There are many kinds including vitamins, minerals and also elements such as fish oils which are all included in the supplement family. Some supplements have multiple ingredients including a range of vitamins and minerals. There are also supplements specifically designed to help with sports and exercise, such as creatine, whey protein, amino acids and loads more.

What supplements should I take?

Do you need to take a supplement?

The best option for getting your vitamins and minerals is through a healthy balanced diet but sometimes it can be difficult to manage that, so taking a multi-vitamin can feel like the safest way to boost your intake. However, most healthy people on a healthy diet really don’t need to take anything. 

Do you need to take a supplement?

What about medical conditions?

There are some conditions which might cause a lack of certain nutrients in the body in which case a supplement might be deemed medically necessary. You should always talk to your doctor first if any of the following might apply:

Pregnancy – might require iron or folic acid, or pre-natal vitamins

Children – might require Vitamin D or iron

Restricted diet – might need extra Vitamin B12 or calcium

Over 50 – might need extra Vitamin D and Vitamin B12

Certain bowel/gut conditions – might have trouble absorbing nutrients

If you are worried that you might be lacking in vitamins or minerals due to a health condition or your diet, then you can always get a blood test carried out by your doctor to confirm if this is the case, before starting on any supplements. 

Although it’s fairly rare to experience a severe lack of nutrition, there are some key nutrients which are more common to be lacking in the body, including Vitamin D, Iron, Calcium and Magnesium, due to lifestyle and diet. 

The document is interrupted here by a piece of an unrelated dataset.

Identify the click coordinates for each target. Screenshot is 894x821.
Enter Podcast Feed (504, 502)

Are there any safety concerns?

While taking a regular multi vitamin won’t cause you any harm, if you combine that with other supplements and food and drink with fortified vitamins, you could end up ingesting more than the recommended amount. 

 

This can cause a variety of problems, ranging from nausea to bleeding. The problem is that supplements are not regulated so it’s hard to tell what’s really inside them. Make sure you tell your doctor about any supplements you are taking. 

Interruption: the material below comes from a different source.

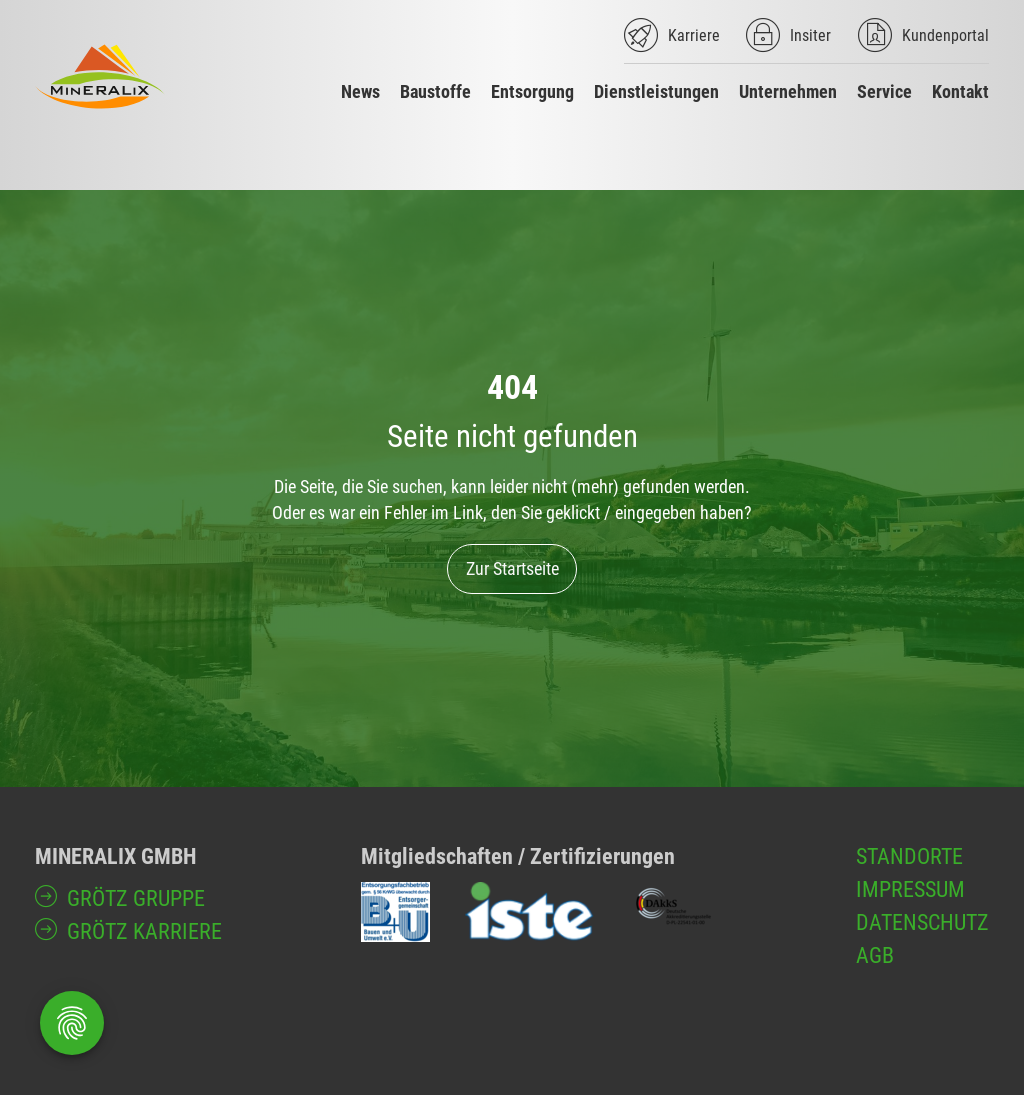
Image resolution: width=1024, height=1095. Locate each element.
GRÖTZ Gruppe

Can supplements interact with medication?

Yes, that’s why you need to speak to your doctor. St John’s Wort is a herbal supplement for mild depression but it can prevent the contraceptive pill from working, for example. Supplements can affect how much you might bleed on the operating table, or how effective your anesthetic is?

Here are some key supplements to seek advice on before taking: 

Vitamin A and beta-carotene – high doses of these two can increase lung cancer risk in smokers and cause problems in pregnancy. 

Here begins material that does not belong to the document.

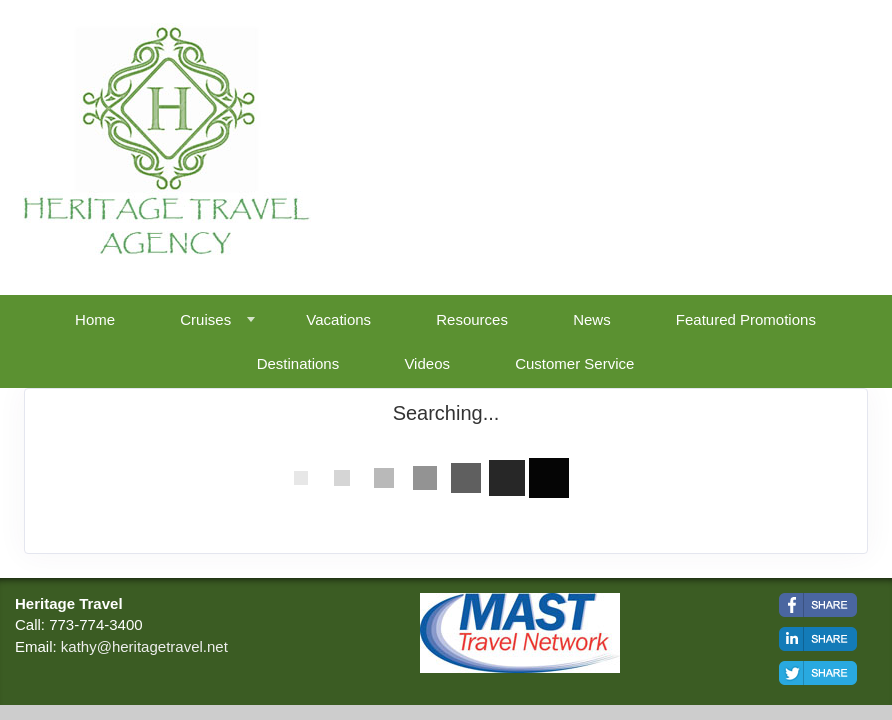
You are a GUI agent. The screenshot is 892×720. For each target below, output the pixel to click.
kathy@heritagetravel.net (144, 646)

Vitamin C and E – overuse can trigger tumor growth and cause problems with cancer treatment.

Vitamin B12 – too high a dose can lead to anxiety, headaches and dizzy feelings. 

Vitamin D – too high a dose can cause calcium to build up, leading to kidney stones.

What do supplements do?

While a general multi vitamin is proven to support health, along with calcium and Vitamin D which are proven for bone support, other supplements have a lot less scientific backing behind the, for example, ginkgo biloba.

No supplements can cure health conditions so any claims along these lines are not true at all. Omega 3 has been shown to have a beneficial health impact and while vitamins can help to fix a deficiency in your diet, they cannot lower health risks. 

Taking vitamins alone does not protect you against developing conditions like cancer, or heart disease and they also can help to improve your thinking or your memory. These kinds of claims are all bogus. 

What do supplements do?

Conclusion

You should always check with your doctor before starting any kind of new supplement routine and never go over the recommended dosage levels. If you are using a multi-vitamin this might not give you the recommended levels of all required vitamins and minerals. 

When storing your supplements keep them in a dry, dark place such as a cupboard, but don’t store them next to your medication in case you get them mixed up. Taking a supplement can be a great way to top up nutrients missing from your diet but make sure you need them first and check they aren’t going to cause any problems with your health or medications.